(Problem requirements): Reproduce the items word for word, starting with their first line and ending with the line that contains "Action: click(353, 371)", including both of those lines.

[Word and element location records]
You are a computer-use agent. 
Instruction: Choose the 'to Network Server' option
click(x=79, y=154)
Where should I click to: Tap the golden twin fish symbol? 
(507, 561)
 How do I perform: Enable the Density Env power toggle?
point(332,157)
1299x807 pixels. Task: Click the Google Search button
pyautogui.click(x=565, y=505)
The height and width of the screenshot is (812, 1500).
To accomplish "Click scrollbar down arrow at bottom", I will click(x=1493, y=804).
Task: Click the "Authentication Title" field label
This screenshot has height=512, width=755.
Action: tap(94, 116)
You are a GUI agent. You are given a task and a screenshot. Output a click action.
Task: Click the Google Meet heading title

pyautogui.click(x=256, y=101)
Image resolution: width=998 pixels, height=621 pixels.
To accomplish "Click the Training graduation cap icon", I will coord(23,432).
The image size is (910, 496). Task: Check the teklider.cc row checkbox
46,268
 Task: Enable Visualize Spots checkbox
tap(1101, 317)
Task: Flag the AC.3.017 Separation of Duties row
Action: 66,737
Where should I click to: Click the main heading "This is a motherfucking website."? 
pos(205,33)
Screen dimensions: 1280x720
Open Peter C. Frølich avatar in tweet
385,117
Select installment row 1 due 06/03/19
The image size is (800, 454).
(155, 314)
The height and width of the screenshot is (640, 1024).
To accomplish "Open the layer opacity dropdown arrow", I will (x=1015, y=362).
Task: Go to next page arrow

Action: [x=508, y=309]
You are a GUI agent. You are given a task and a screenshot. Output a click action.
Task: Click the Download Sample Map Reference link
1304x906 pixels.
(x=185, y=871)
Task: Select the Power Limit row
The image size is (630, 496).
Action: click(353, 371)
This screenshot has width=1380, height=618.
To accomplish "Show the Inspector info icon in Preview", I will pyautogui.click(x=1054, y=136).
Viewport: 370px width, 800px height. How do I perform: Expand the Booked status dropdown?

(Exercise solution):
You are a computer-use agent. 
Instruction: Choose the 'to Network Server' option
click(x=79, y=154)
Where should I click to: Tap the golden twin fish symbol? 
(507, 561)
 How do I perform: Enable the Density Env power toggle?
point(332,157)
1299x807 pixels. Task: Click the Google Search button
pyautogui.click(x=565, y=505)
The height and width of the screenshot is (812, 1500).
To accomplish "Click scrollbar down arrow at bottom", I will click(x=1493, y=804).
Task: Click the "Authentication Title" field label
This screenshot has height=512, width=755.
Action: tap(94, 116)
You are a GUI agent. You are given a task and a screenshot. Output a click action.
Task: Click the Google Meet heading title

pyautogui.click(x=256, y=101)
Image resolution: width=998 pixels, height=621 pixels.
To accomplish "Click the Training graduation cap icon", I will coord(23,432).
The image size is (910, 496). Task: Check the teklider.cc row checkbox
46,268
 Task: Enable Visualize Spots checkbox
tap(1101, 317)
Task: Flag the AC.3.017 Separation of Duties row
Action: 66,737
Where should I click to: Click the main heading "This is a motherfucking website."? 
pos(205,33)
Screen dimensions: 1280x720
Open Peter C. Frølich avatar in tweet
385,117
Select installment row 1 due 06/03/19
The image size is (800, 454).
(155, 314)
The height and width of the screenshot is (640, 1024).
To accomplish "Open the layer opacity dropdown arrow", I will (x=1015, y=362).
Task: Go to next page arrow

Action: [x=508, y=309]
You are a GUI agent. You are given a task and a screenshot. Output a click action.
Task: Click the Download Sample Map Reference link
1304x906 pixels.
(x=185, y=871)
Task: Select the Power Limit row
The image size is (630, 496).
Action: click(353, 371)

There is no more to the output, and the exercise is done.